To ponder, a father constantly berating his offspring with threats of shipping them “back to India” so they can learn “discipline and respect,” even if brushed off with new-arrival posturing, carries an element of cruelty that flies against the larger American narrative. The daughter caught kissing her white boyfriend is said to have “enjoyed” herself in, presumably, all the wrong ways. Loose translation: While America appears inviting, “evil manners” lurk behind every suburban tree and therefore no good can come from either dating or wearing anything other than the mom-designed unintentionally-ghastly Ganesha costume at Halloween. Caught in this parental barbwire, a boy’s sadness can be just as profound and the pain just as real.

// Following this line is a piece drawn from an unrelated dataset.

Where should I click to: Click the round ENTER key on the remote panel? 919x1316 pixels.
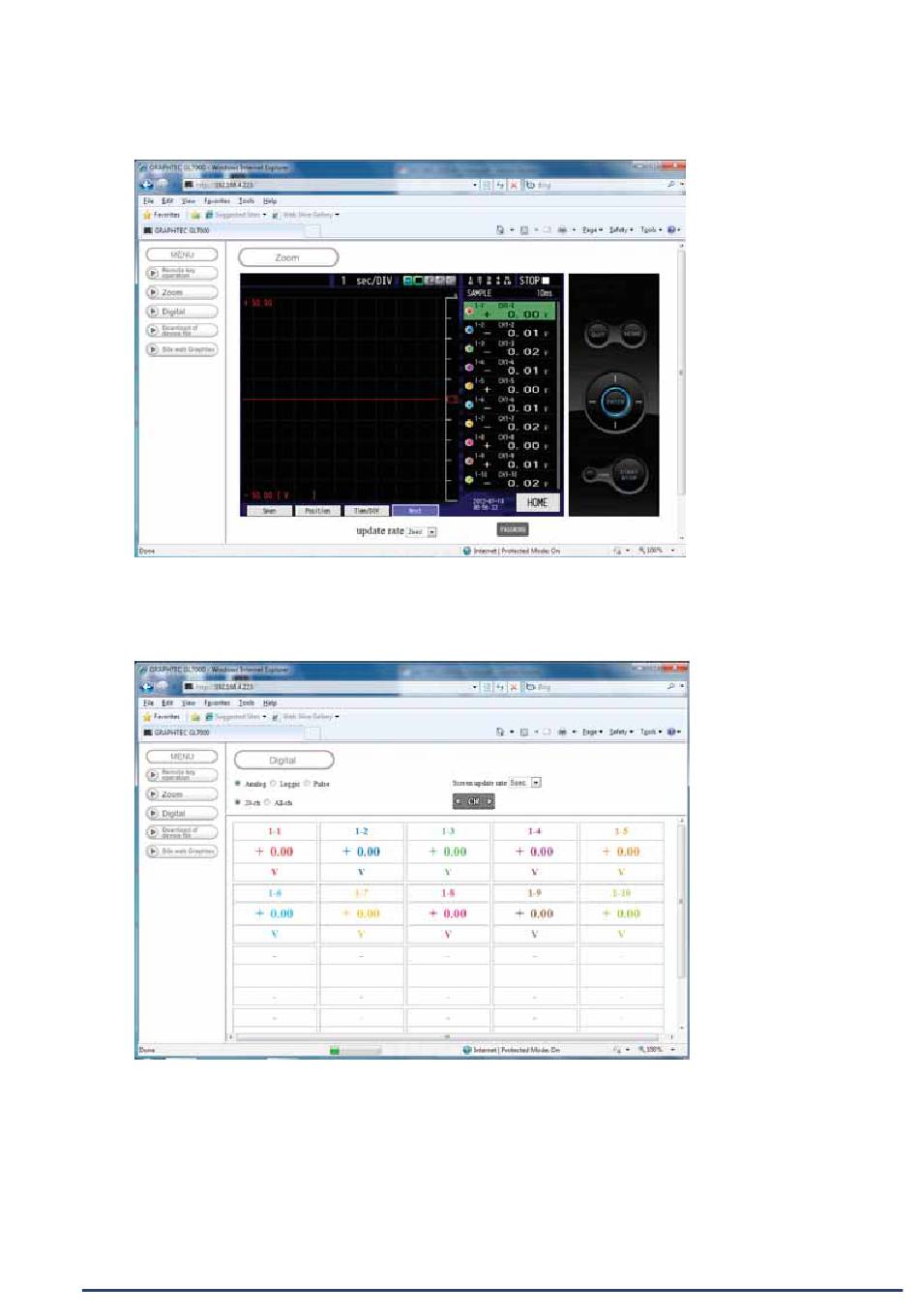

An amusing period piece immigrant experience neatly tucked inside a sometimes-bittersweet slice of Americana sprinkled with Indian spices, Growing Up Smith is also essentially a story of boyhood seen through two different takes on fatherhood. The generational divide Growing Up Smith straddles—that for new arrivals the kids often assimilate faster than the parents—attests to the invisible burdens that children sometimes lift and may not be limited to any one group of new arrivals. How both the parents and the offspring cope is a story that director Lotito and company present appreciably.